+++ SOURCE DATA +++
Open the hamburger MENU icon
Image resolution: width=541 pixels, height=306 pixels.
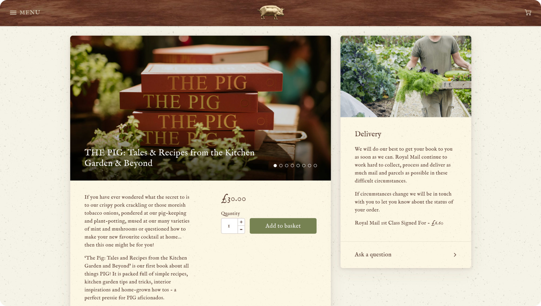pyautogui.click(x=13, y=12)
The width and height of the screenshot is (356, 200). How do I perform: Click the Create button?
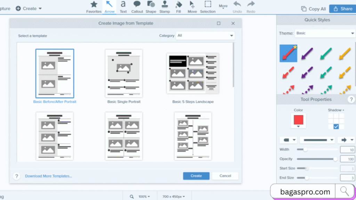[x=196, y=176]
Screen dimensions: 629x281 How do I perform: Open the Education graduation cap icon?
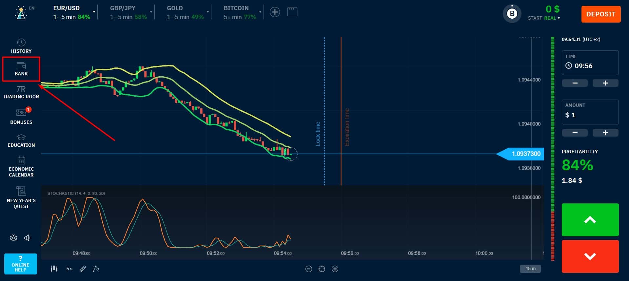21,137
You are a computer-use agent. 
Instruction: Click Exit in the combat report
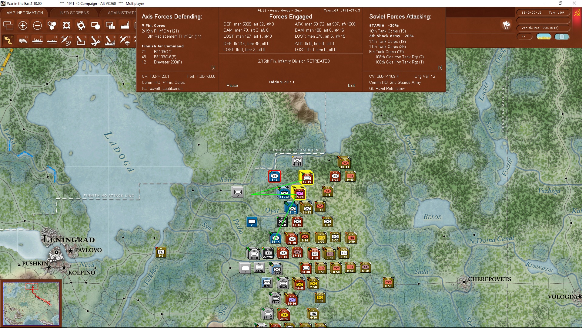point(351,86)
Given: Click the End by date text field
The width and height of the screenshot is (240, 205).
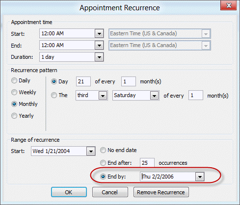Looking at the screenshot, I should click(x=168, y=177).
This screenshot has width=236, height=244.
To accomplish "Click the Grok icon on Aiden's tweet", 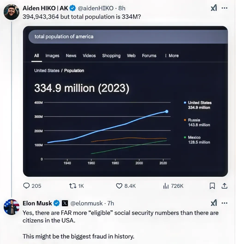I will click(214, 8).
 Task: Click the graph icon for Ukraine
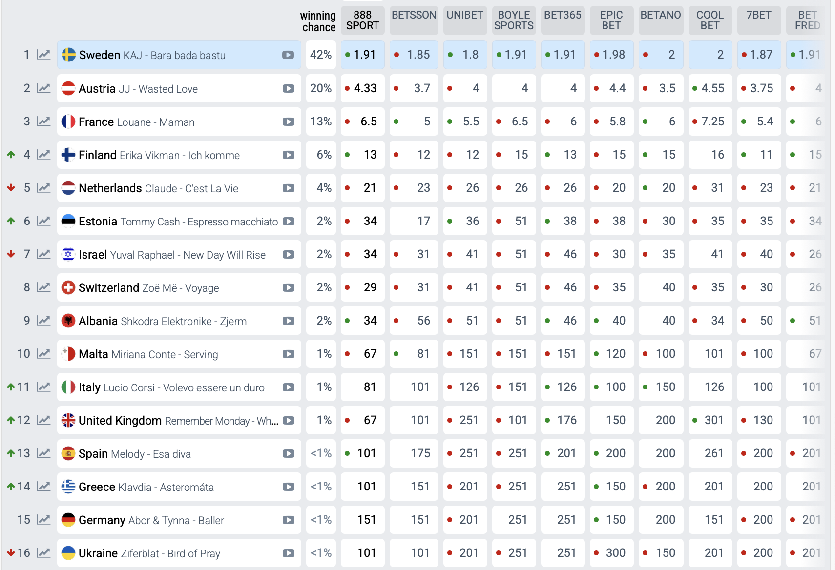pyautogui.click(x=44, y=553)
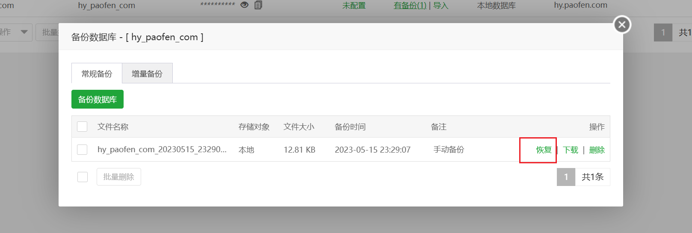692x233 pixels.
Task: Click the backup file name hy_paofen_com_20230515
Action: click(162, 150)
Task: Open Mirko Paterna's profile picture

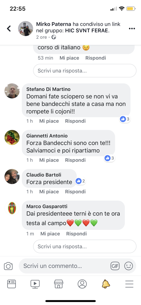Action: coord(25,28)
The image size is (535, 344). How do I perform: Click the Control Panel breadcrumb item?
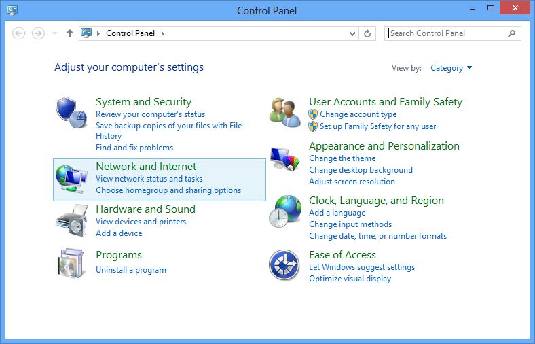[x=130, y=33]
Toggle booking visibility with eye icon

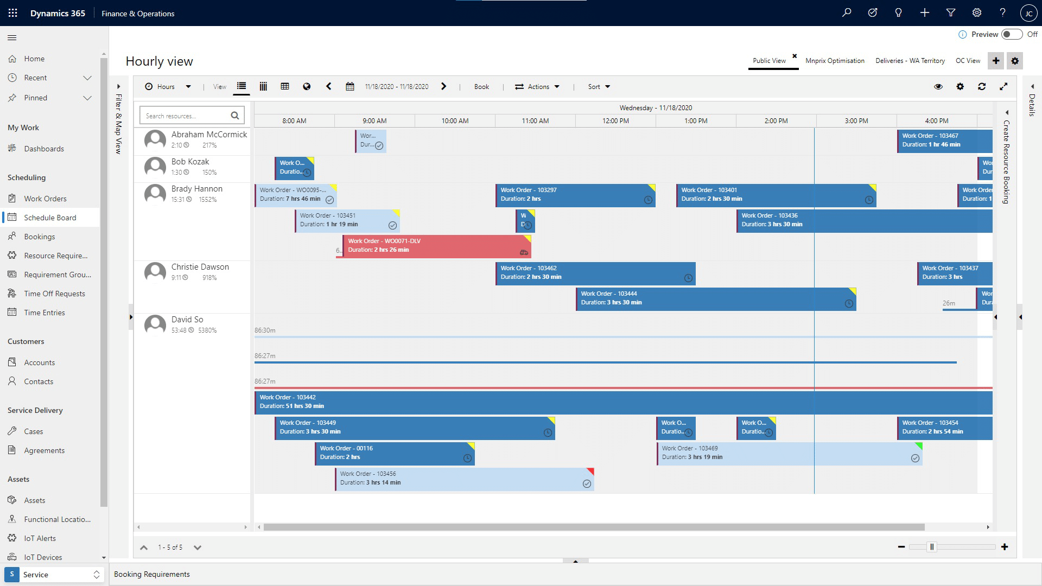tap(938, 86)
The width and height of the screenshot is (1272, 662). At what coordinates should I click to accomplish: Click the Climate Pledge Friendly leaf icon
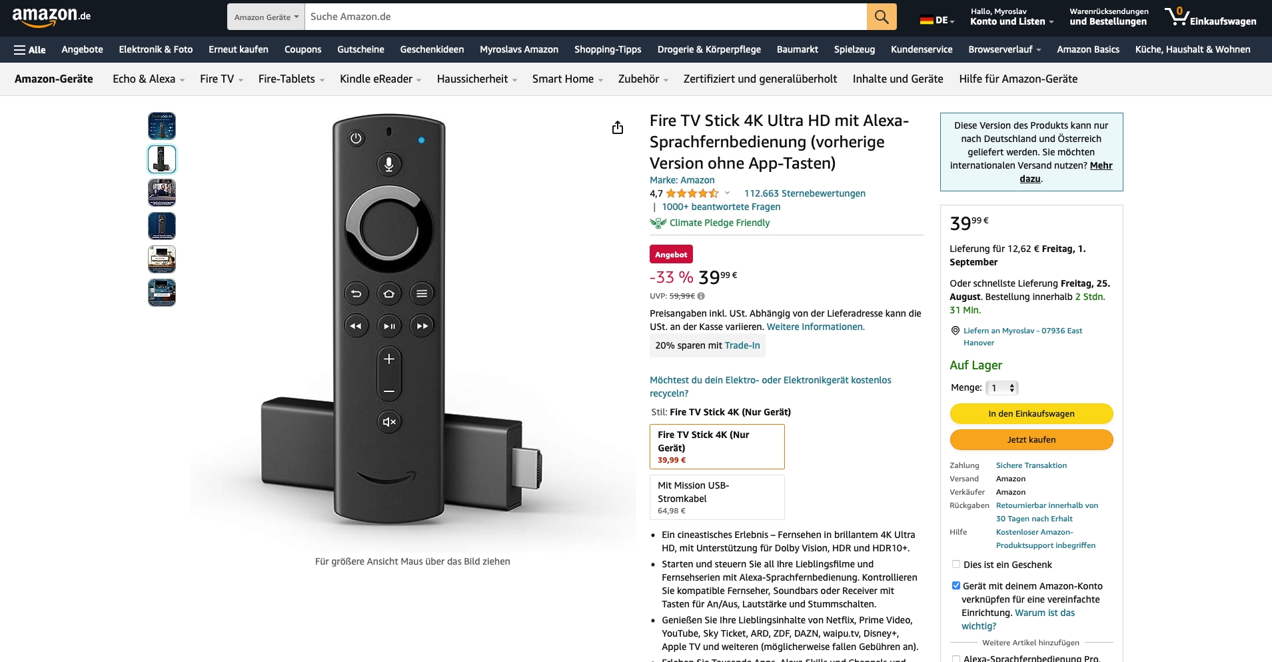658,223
+++
Retype the data word for word, starting at its first line and ending at the line that contains "Looking at the", with both of those lines included. Leave the pictures out of your copy.

Open the hamburger MENU icon
Image resolution: width=541 pixels, height=306 pixels.
pyautogui.click(x=13, y=12)
The width and height of the screenshot is (356, 200). How do I perform: Click the Create button?
[x=196, y=176]
Screen dimensions: 629x281 How do I perform: Open the Education graduation cap icon?
21,137
You are a computer-use agent. 
Instruction: Click Exit in the combat report
point(351,86)
Given: Click the End by date text field
The width and height of the screenshot is (240, 205).
Looking at the screenshot, I should click(x=168, y=177).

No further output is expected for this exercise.